基于上述通过播放时间轴和字幕时间轴建立的同步匹配关系,可将所述字幕层的字幕时间轴嵌入至所述视音频数据的播放时间轴上,具体实现可以是将字幕时间轴的时间刻度和视音频数据播放时间轴的时间刻度合成,进而实现混合。例如:按照视音频的播放时间建立的播放时间轴,假设在视频出现的第10秒开始有一个持续2秒的字幕,在视频播放的第11秒建立一个2秒的字幕时间轴,混合匹配则是,视音频开始按每秒25帧的时间开始播放,到第251帧的时候,也就是说在第11秒时,将字幕时间轴加入到播放时间轴上,之后在视音频数据播放到300帧时,字幕时间轴停止,字幕层消失,以此类推,从而达到视音频数据与字幕层的同步混合,并将混合后的视音频数据分发到各个网络节点上输出。
基于上述通过播放时间轴建立与其匹配的字幕层显示起始时间戳和结束时间戳的方式,该种方式主要基于视音频数据播放时间轴,在其上位于字幕层所显示的时间点上打有字幕层显示时间戳,当视音频数据播放到该时间点上,触发该时间戳,进而使字幕层显示。

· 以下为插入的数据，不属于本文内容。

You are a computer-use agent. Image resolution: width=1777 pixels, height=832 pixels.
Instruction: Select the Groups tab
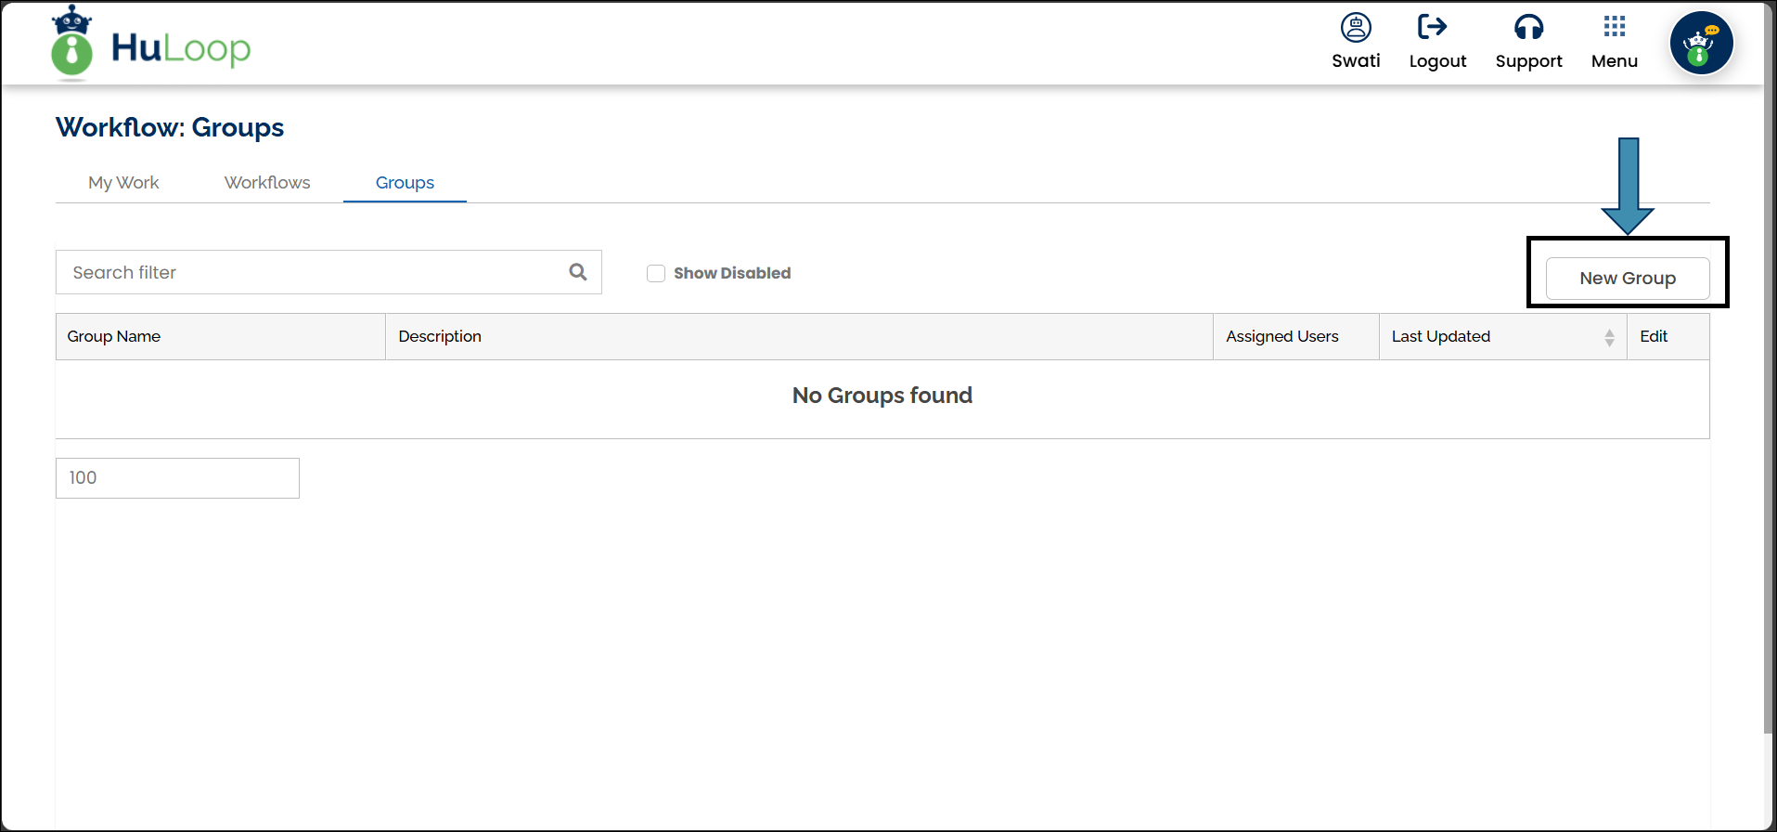click(405, 183)
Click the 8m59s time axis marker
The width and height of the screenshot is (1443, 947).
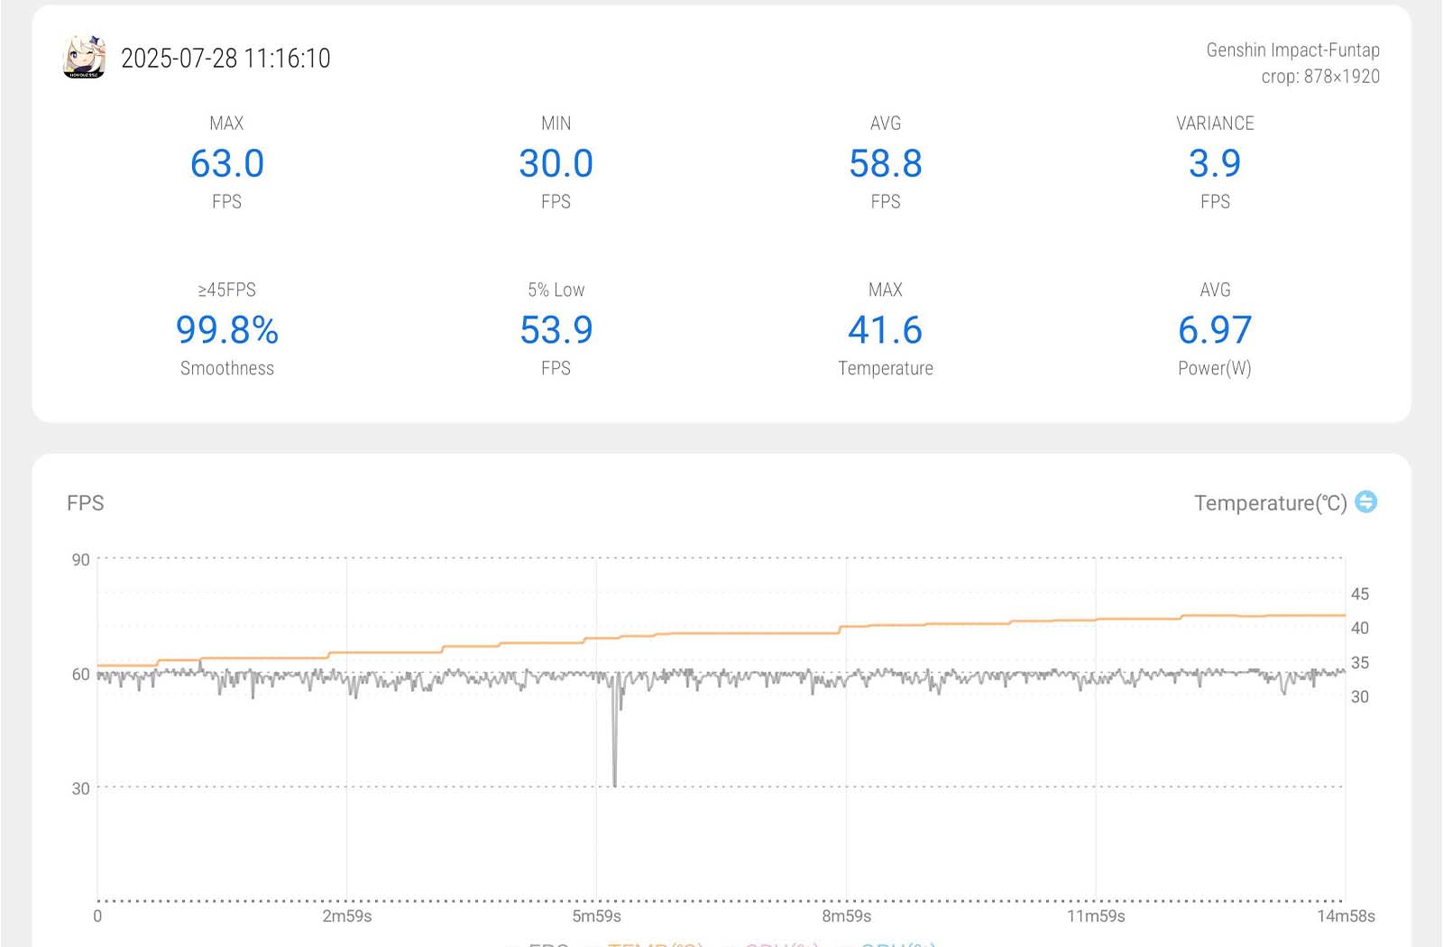point(846,916)
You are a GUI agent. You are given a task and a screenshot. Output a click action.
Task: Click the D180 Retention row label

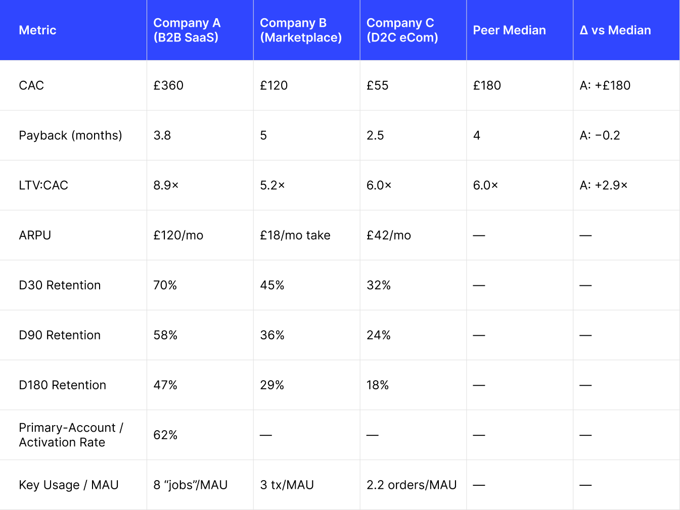click(x=62, y=385)
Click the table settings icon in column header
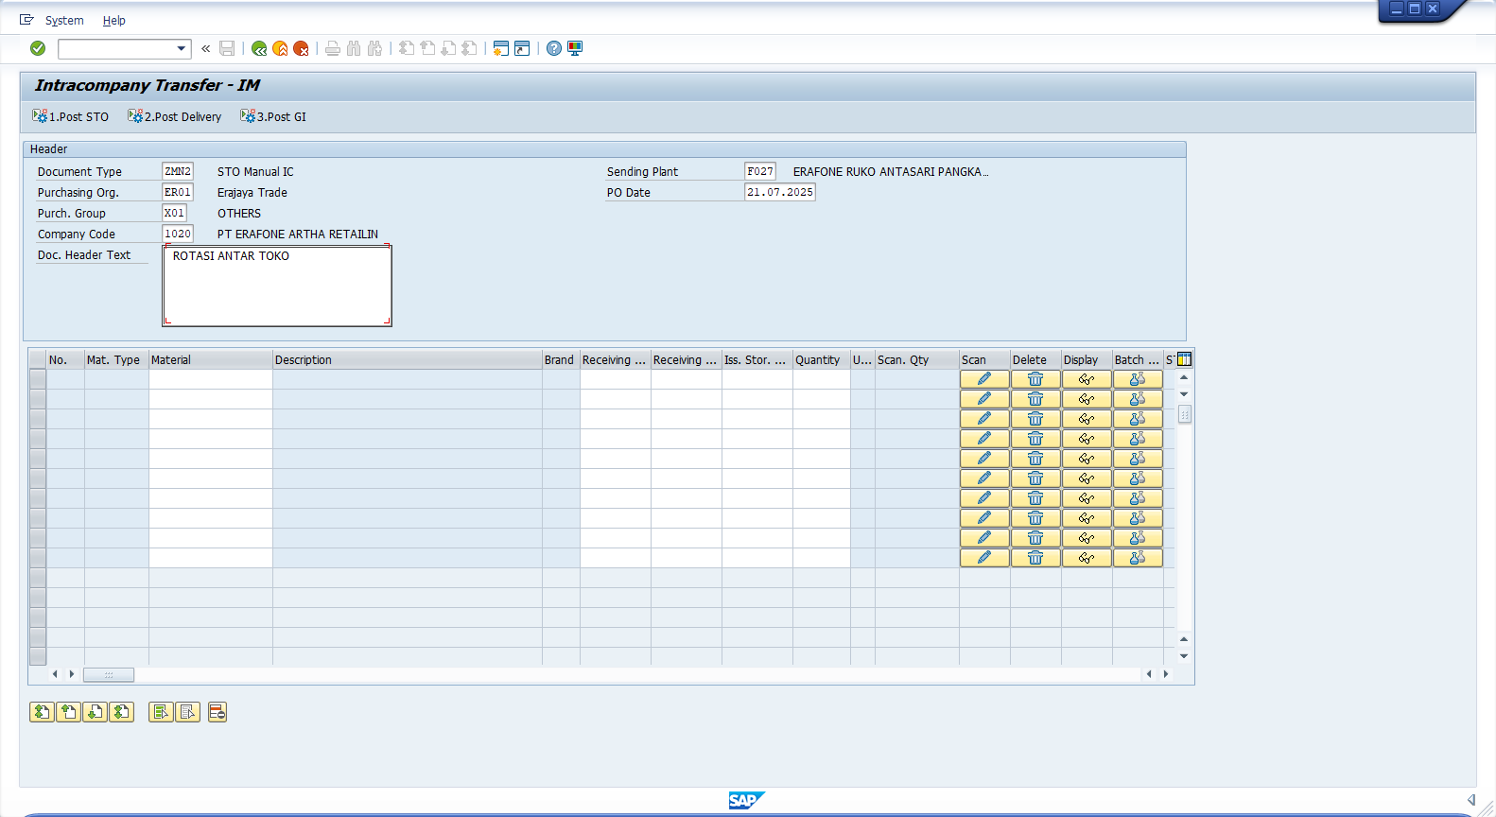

例如:假设在视频出现的第10秒开始有一个持续2秒的字幕,在视频播放的第11秒打一个字幕层显示的时间戳,在视频播放的第13秒打一个字幕停止的时间戳,混合则是,视音频开始按每秒25帧的时间开始播放,到第251帧的时候,也就是说在第11秒时,将播放时间轴自动触发字幕层的显示时间戳,进而使字幕层显示在该视频上,之后在视音频数据播放到300帧时,也就是在第13秒时,视频播放时间轴自动触发字幕层的停止时间戳,字幕层消失,以此类推,从而达到视音频数据与字幕层的混合。
在采用在视音频数据显示字幕层的帧画面位置处加入标识,在字幕层上设置与所述视音频标识相同字幕层显示标记,通过视音频标识与字幕层标识实现二者之间的同步匹配关系时,将二者混合是将二者的标记重叠,使得视 音频数据在显示设备上播放时,当标记显示时,字幕层则能够在视音频数据显示字幕层的位置显示字幕层,实现二者即时同步显示。
需要说明的是,对于上述描述的视音频数据与字幕层混合的方式中,可以通过系统自动匹配,也可以通过人工干预的方式实现字幕层与视音频数据的匹配混合,人工干预方式,可以是在字幕层需要显示的位置,人工加入字幕层等方式。
上述混合过程的实现可以通过编码器实现,直播服务器将建立同步匹配关系的视音频数据和字幕层发送至混合编码器,通过混合编码器将二者进行混合,并最终发送。
可以理解的是,该步骤中将混合后的视音频数据和字幕层可以通过网路传输协议(例如:http协议)传输,并显示在显示设备上。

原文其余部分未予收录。